(Your instructions) Pictures are not part of the copy. Set down exactly the lines from the one containing "Switch the list layout view icon" through the last line of the material below.
──────── Input records
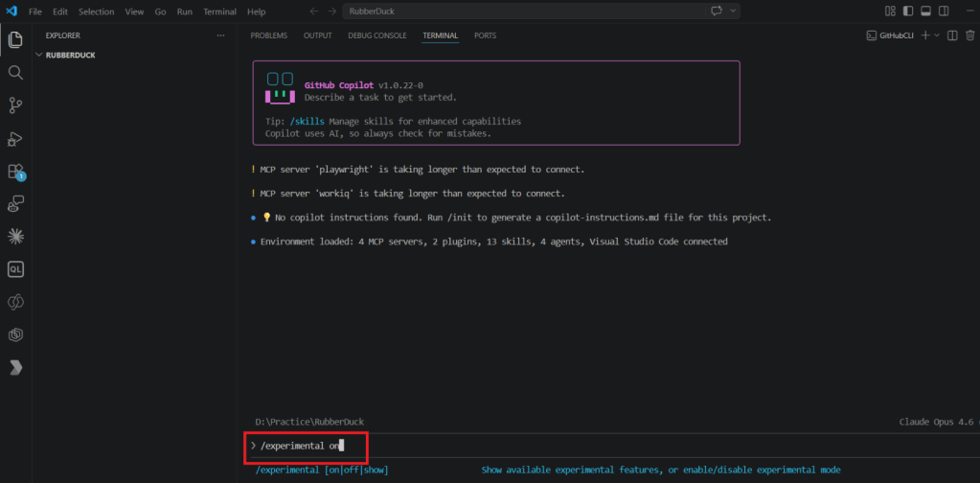Open the Extensions view with update badge
This screenshot has height=483, width=980.
[15, 172]
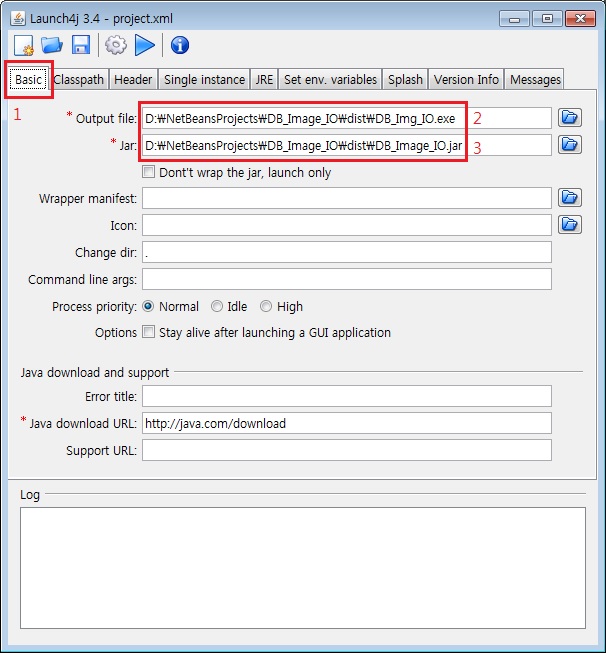Click the New configuration toolbar icon

point(24,45)
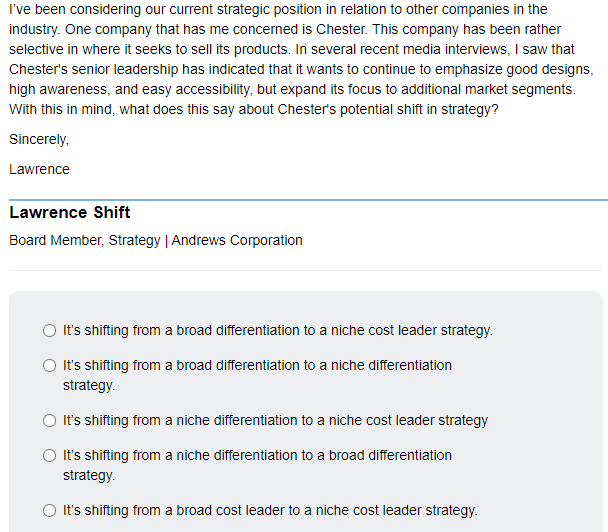The width and height of the screenshot is (608, 532).
Task: Click the 'Sincerely,' closing line
Action: coord(39,139)
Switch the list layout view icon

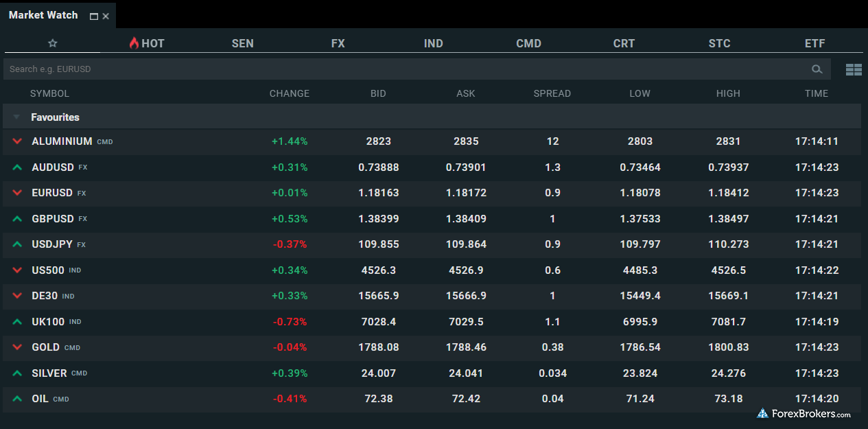pos(853,69)
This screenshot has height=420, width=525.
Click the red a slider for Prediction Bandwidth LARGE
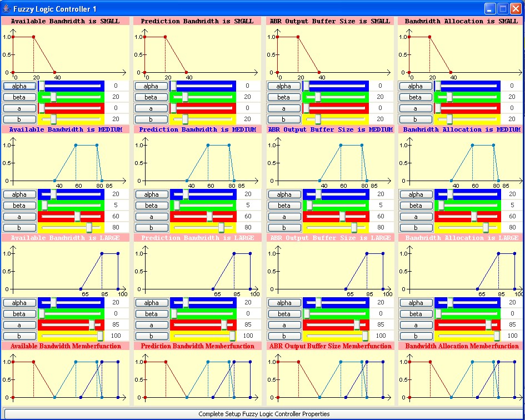203,325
────────────────
(Task result)
Switch the list layout view icon

pos(853,69)
This screenshot has height=420, width=525.
Click the red a slider for Prediction Bandwidth LARGE
203,325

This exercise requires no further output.